■ Directions ■
A picture-free, exact copy of all the records below is the goal.
----
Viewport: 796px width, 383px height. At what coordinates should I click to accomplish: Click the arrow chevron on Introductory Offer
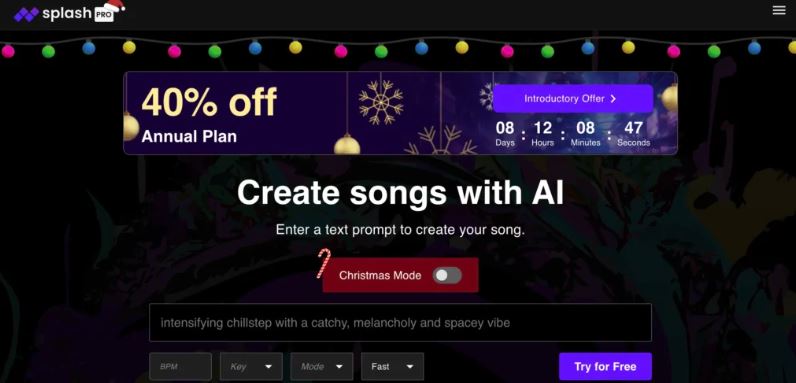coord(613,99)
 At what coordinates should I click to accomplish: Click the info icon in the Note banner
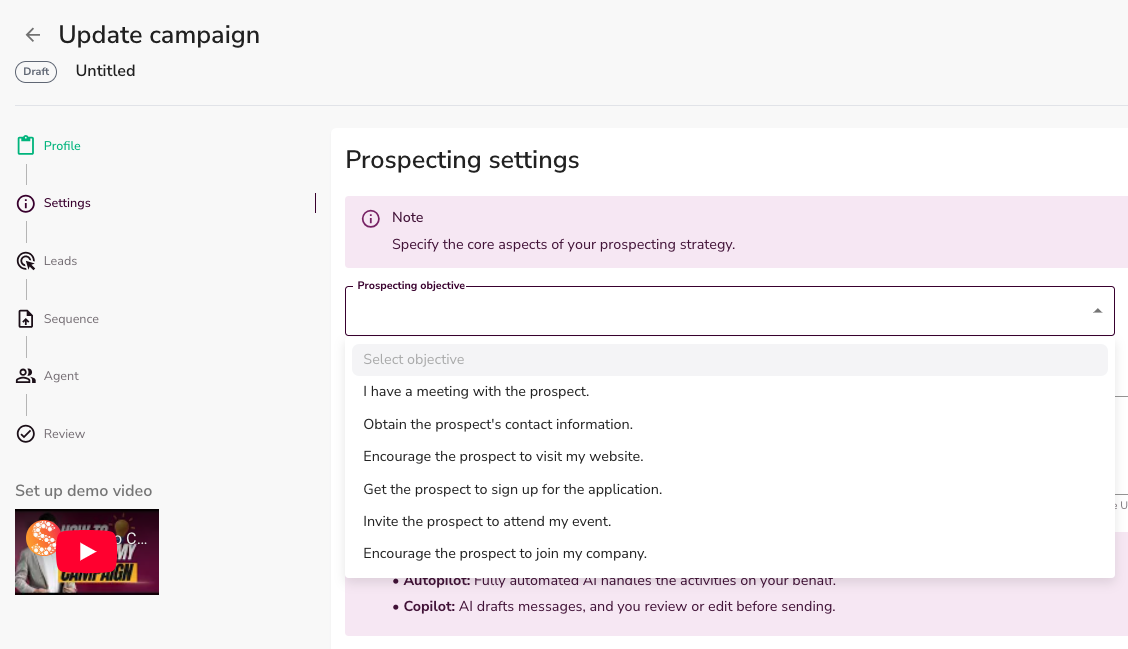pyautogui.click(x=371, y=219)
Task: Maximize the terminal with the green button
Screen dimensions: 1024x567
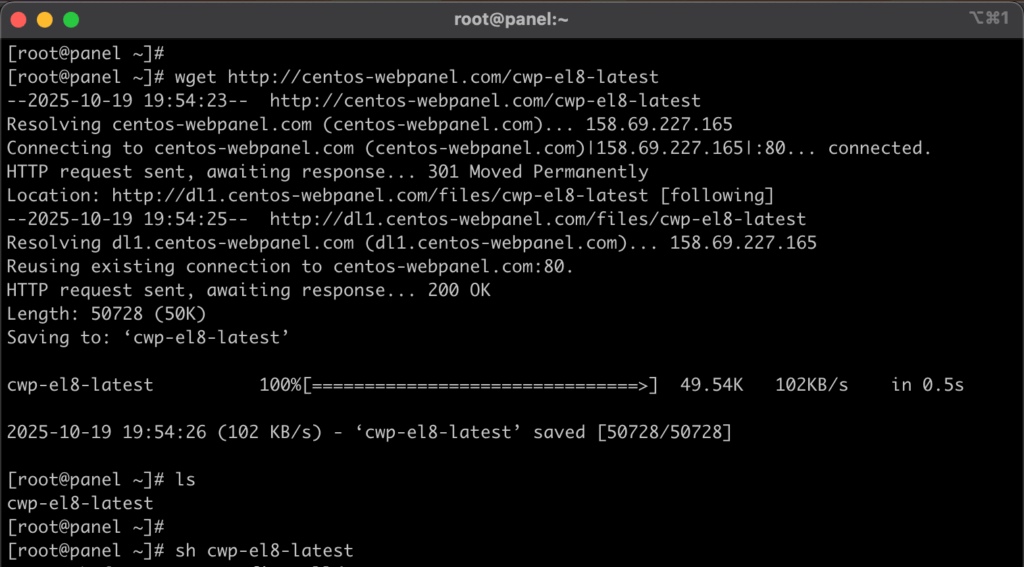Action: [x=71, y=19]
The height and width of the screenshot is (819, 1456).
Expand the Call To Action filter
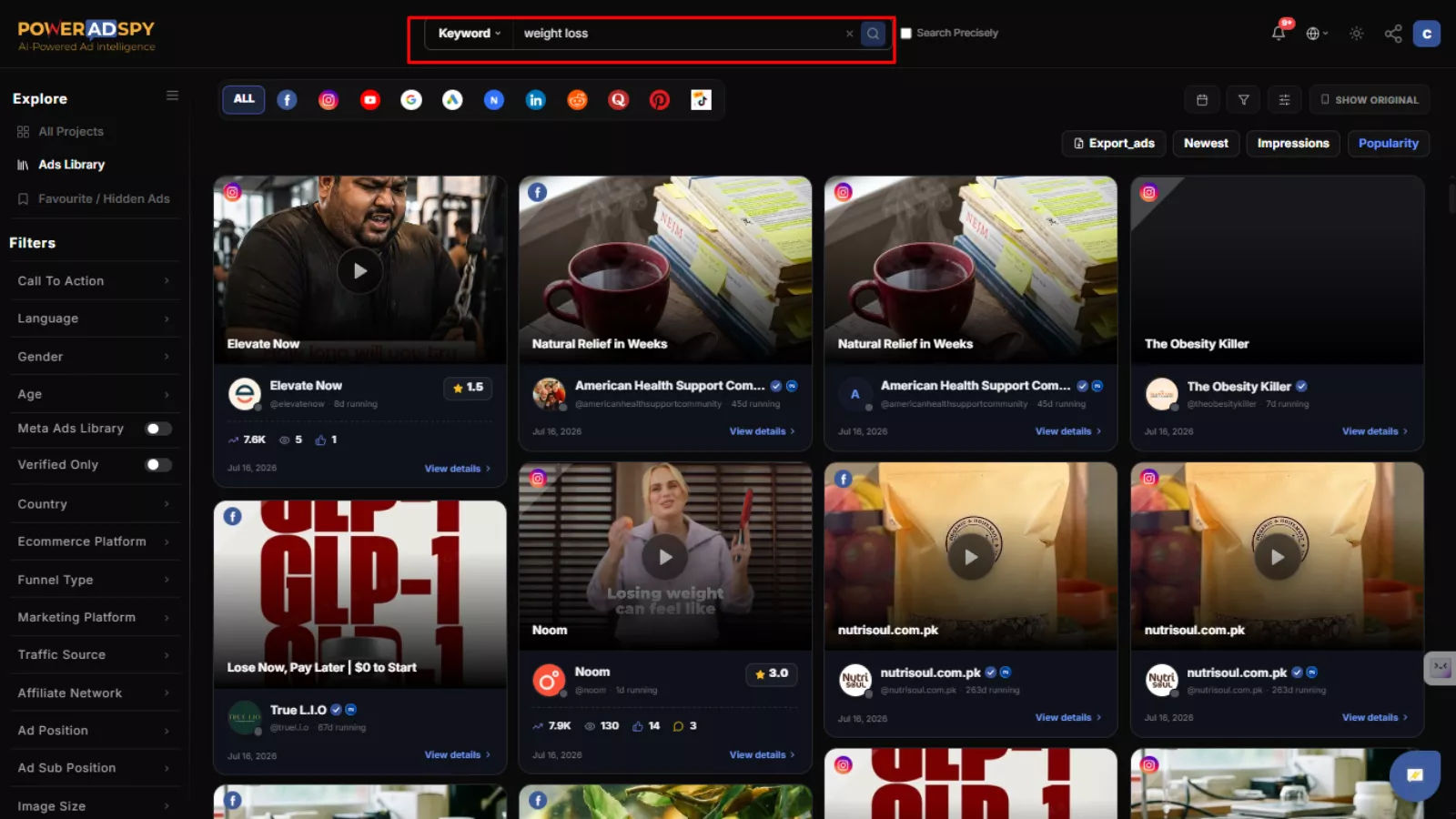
----
■ Result for this exercise ■
Viewport: 796px width, 383px height. At what coordinates should I click to accomplish: Click the arrow chevron on Introductory Offer
coord(613,99)
 At what coordinates should I click to accomplish: Click the info icon in the Note banner
pyautogui.click(x=371, y=219)
Task: Maximize the terminal with the green button
Screen dimensions: 1024x567
Action: [x=71, y=19]
The height and width of the screenshot is (819, 1456).
Expand the Call To Action filter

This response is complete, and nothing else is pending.